Stated task |
Copy out the lines from the line with "Click the yellow Exit arrow icon" to the line with "I will 31,73.", inclusive, reproducing them exactly and nothing else.

Exercise input |
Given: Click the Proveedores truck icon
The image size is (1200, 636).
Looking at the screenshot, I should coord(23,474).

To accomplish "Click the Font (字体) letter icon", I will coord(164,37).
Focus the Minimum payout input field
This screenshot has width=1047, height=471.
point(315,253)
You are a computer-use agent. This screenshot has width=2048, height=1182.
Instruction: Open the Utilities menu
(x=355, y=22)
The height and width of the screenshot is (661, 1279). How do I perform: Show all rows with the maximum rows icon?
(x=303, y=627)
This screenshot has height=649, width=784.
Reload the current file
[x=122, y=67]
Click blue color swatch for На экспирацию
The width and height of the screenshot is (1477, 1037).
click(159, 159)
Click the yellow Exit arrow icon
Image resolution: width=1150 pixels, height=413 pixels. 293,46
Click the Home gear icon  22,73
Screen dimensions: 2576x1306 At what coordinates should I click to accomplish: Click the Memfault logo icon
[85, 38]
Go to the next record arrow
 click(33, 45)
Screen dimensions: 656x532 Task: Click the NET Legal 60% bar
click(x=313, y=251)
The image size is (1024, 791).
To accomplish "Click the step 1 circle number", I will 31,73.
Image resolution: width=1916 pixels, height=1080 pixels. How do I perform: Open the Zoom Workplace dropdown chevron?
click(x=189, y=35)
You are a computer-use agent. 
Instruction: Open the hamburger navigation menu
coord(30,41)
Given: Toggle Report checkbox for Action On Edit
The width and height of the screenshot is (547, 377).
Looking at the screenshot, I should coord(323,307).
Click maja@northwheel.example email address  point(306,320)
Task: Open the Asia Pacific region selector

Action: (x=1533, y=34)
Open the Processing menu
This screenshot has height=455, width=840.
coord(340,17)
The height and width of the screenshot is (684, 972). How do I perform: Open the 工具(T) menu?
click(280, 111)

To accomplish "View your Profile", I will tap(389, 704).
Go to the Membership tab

Result of the task |
Click the yellow Exit arrow icon
Image resolution: width=1150 pixels, height=413 pixels. 293,46
Click the Home gear icon  22,73
Screen dimensions: 2576x1306 At what coordinates should I click to accomplish: Click the Memfault logo icon
[85, 38]
Go to the next record arrow
 click(33, 45)
Screen dimensions: 656x532 Task: Click the NET Legal 60% bar
click(x=313, y=251)
The image size is (1024, 791).
To accomplish "Click the step 1 circle number", I will 31,73.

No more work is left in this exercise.